31. Bolum

2 1 0
                                    

Bölüme başlamadan önce oylarsanız çok sevinirimmmm. Keyifli okumalarrrrr.

Bütün gece gözüme uyku girmedi. Okulun başlamasına çok yoktu ama ben daha yeni hazırlanmaya başlamıştım. Güzel bir makyaj ve güzel bir kıyafetle beraber odadan çıktığımda Ceren'lerin uyanmış olduğunu fark ettim.

"Günaydın aşkım." Bir şey demeden sadece başımı salladım. Arkamdan Arda geldiğinde elini saçıma geçirdi. "Daha iyi görünüyorsun bugün." Evet.

"Evet. Babamı bile atlatmışken Selim'i atlatamayacak değilim." Mutfağa girdiğimde kahve yapmak için cezveyi çıkarttım. "Kendime kahve yapacağım isteyen?"

İkiside aynı anda "Ben" dediğinde cezveye üç kaşık kahve ve 3 kaşık da şeker ekledim. Az şekerli kahve içmeye bayılıyordum. Cezveyi ocağa koyup üst taraftaki dolaptan üç tane fincan çıkardım. Bir tane fincanı kullanıp cezveye iç bardak su ekleyip ocağı yaktım. 

"Sen ne zaman gideceksin okula?"

"Çıkarım birazdan. Tam başlama saatinde gitmeyi düşünüyorum." Hiç Selim'i görecek halde değildim. Tenefüslerde de sınıflarda kalmayı düşünüyordum. Öğle arası zaten Sarp'la yemek yemeye gidecektik.

"Selim yüzünden değil mi?" Kafamı salladım. Kahve yavaş yavaş kaynamaya başladı. Kahvenin kaynamasını izlemek bana çok keyif veriyordu. Ceren'lerin konuşmalarını duymazdan gelerek kaynayan kahveyi bardaklara doldurdum. Sadece kendi kahvemi alıp balkona çıktığımda dışarıyı izlemeye başladım. 

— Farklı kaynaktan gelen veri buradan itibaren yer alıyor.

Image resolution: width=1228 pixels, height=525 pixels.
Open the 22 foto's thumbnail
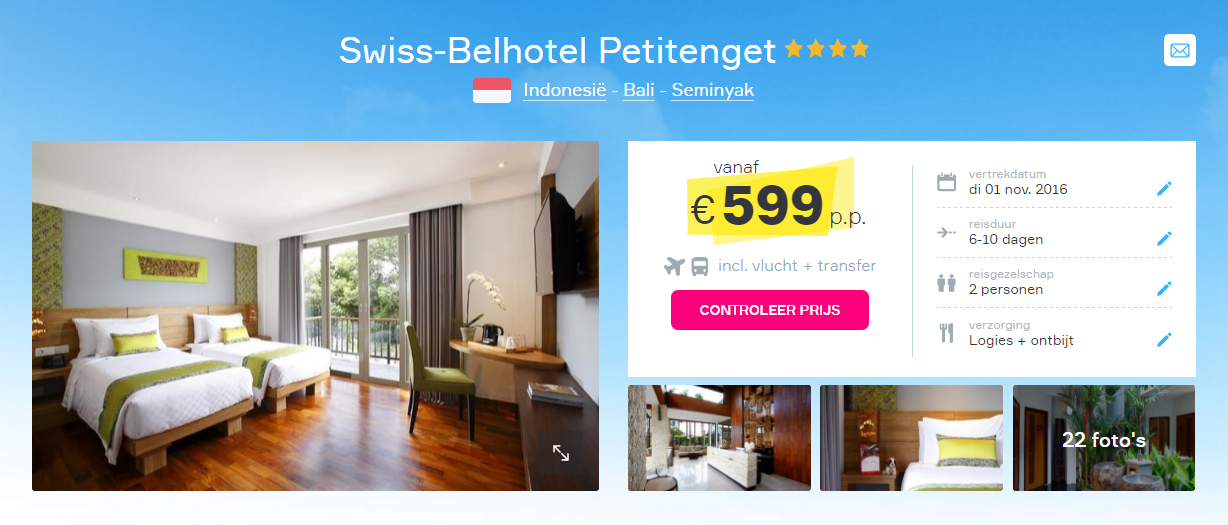click(x=1104, y=438)
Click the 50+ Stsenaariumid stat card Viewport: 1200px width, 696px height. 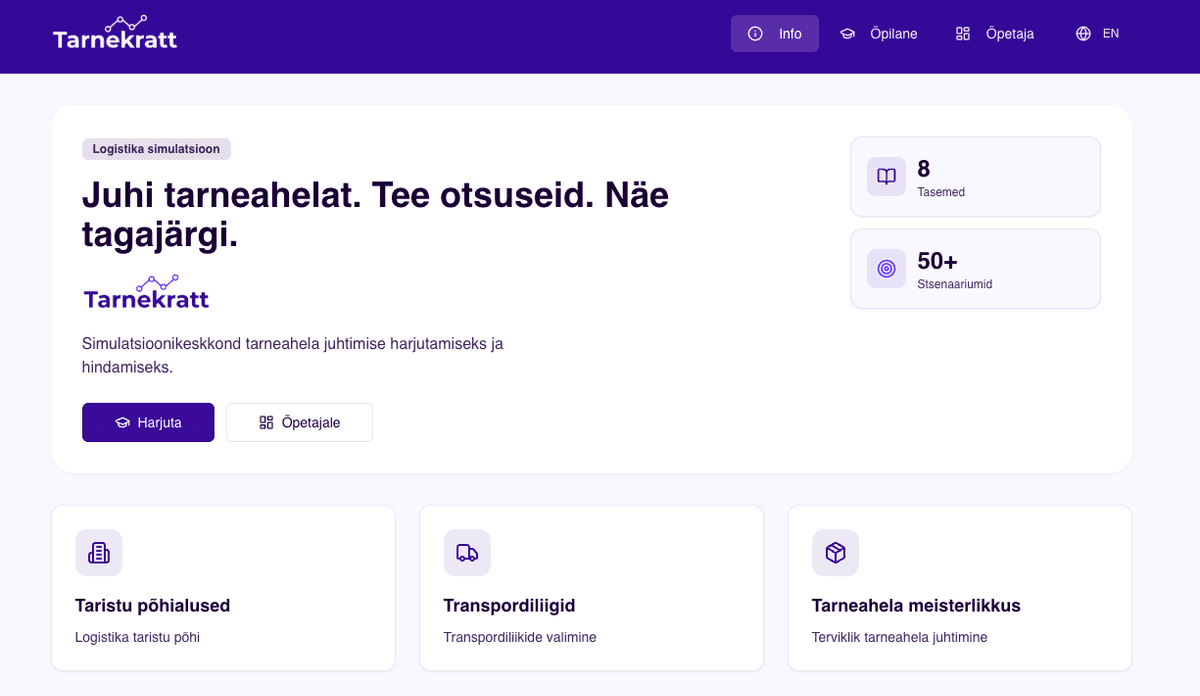tap(975, 269)
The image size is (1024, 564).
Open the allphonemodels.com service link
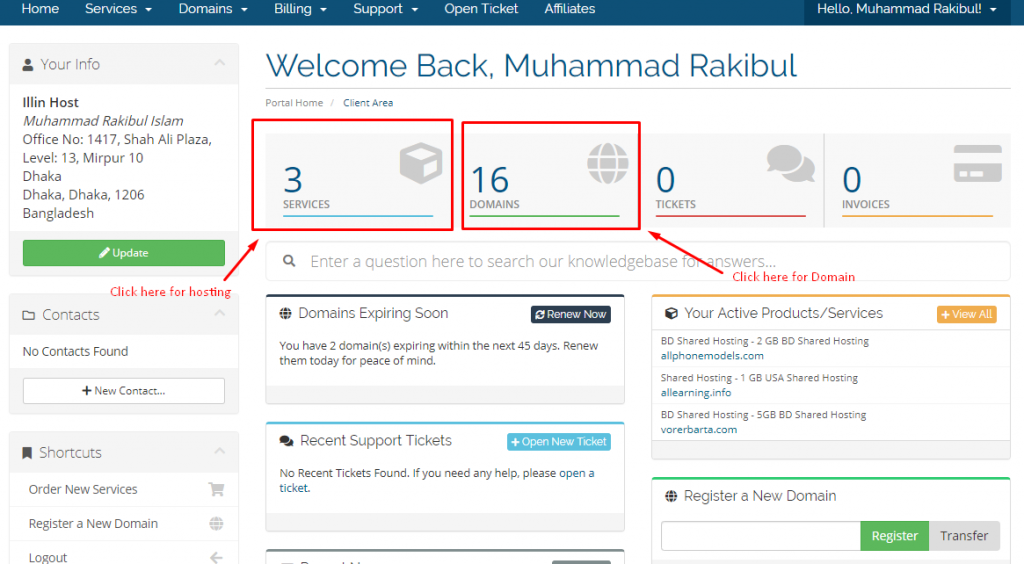point(711,355)
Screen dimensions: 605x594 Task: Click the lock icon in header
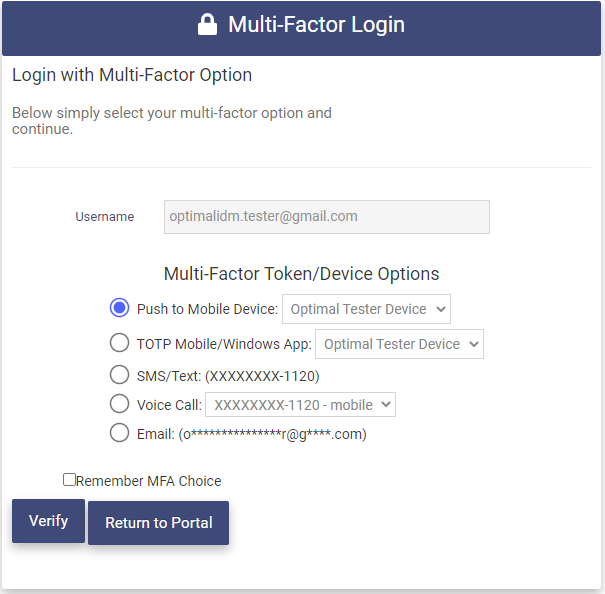point(207,25)
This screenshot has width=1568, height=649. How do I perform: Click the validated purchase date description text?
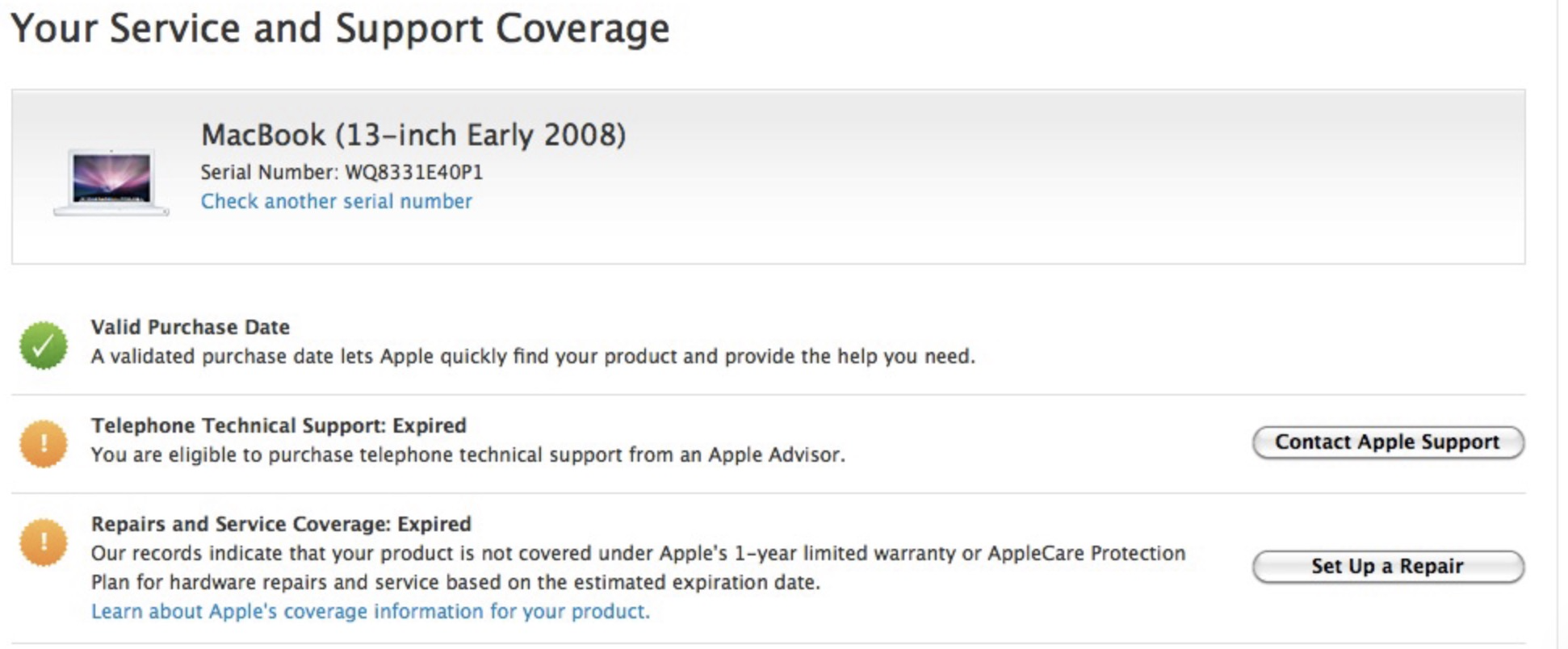pos(533,356)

Kahvemi yudumlarken binanın girişinde kavga eden birilerini gördüm. Sanırım çiftlerdi. En üst katta olmamızdan dolayı minik görünüyorlardı. Ama yinede kadının ağladığı bu kadar yükseklikten bile belli oluyordu. Sanırım oradaki adama bir tık sinir olmuştum. Hiçbir erkek hiçbir kadını üzemezdi.

"Kendini bu kadar üzme. Belli etmemeye çalışıyorsun ama anlaşılıyor." Aslında o kadarda üzülmüyordum. Nasıl olsa bu görev bittikten sonra tekrar beraber olabilecektik. "O kadar üzülmüyorum. Sanırım bu meslek yüzünden yavaş yavaş duygusuzlaşıyorum."

Güldü. "Güldürme beni. Bu duygusuz halin mi senin?" Dünkü halimden dolayı dediğine emindim. Dün Sarp'tan gözlerim kıpkırmızı gelmiştim. "Dün başkaydı bugün başka. Artık üzülmüyorum."

"Peki öyle olsun abicim." Arda'da sessizleştiğinde ikimizde sessizce kahvelerimizi içmeye başladık. Kısa süre içinde Ceren'de yanımıza geldiğinde o da bize katıldı. "Ee ne yapıyonuz gençler?"

"Nasıl pavyon açılır onu düşünüyoruz Ceren. Katılmak ister misin bize?" Hafif güldüğümde Arda'da bana katıldı. "Nerede ve ne zaman? Bence yan meslek olarak bunu yapabiliriz." Ceren'de benim gibi dalga geçmeye başladı. 

Bir süre konuşup kahvelerimizi içtik. Kahvem bittiğinde telefonumdan saate baktım. Okulun başlamasına az vardı. "Ben kaçar. Görev her şeyden önce gelir."

"Görüşürüz abicim."

"Görüşürüz aşkım."

Evden çıkıp arabama bindiğimde keyfim yerine gelsin diye müzik açtım. Elim telefona gittiğinde Selim'i aramak istedim. Ama yapamadım. Arabayı çalıştırıp en yakındaki kahve alabileceğim bir yere sürdüm. Yeni kahve içmiş olmam okulda kahve içmeyeceğim anlamına gelmezdi. 

Kendime kahve alıp okula geldiğimde sanki hiçbir şey yokmuş gibi öğrencilerle beraber kahvemi yudumlayarak okula girdim. Bana selam veren öğrencilere selam verdikten sonra asansöre bindim. Asansörün kapısı tam kapacaktı ki biri elini araya koyarak kapanmasını engelledi. Gelecek olan kişiye yer vermek amacıyla aynaya yaklaştım ve kendime bakmaya başladım.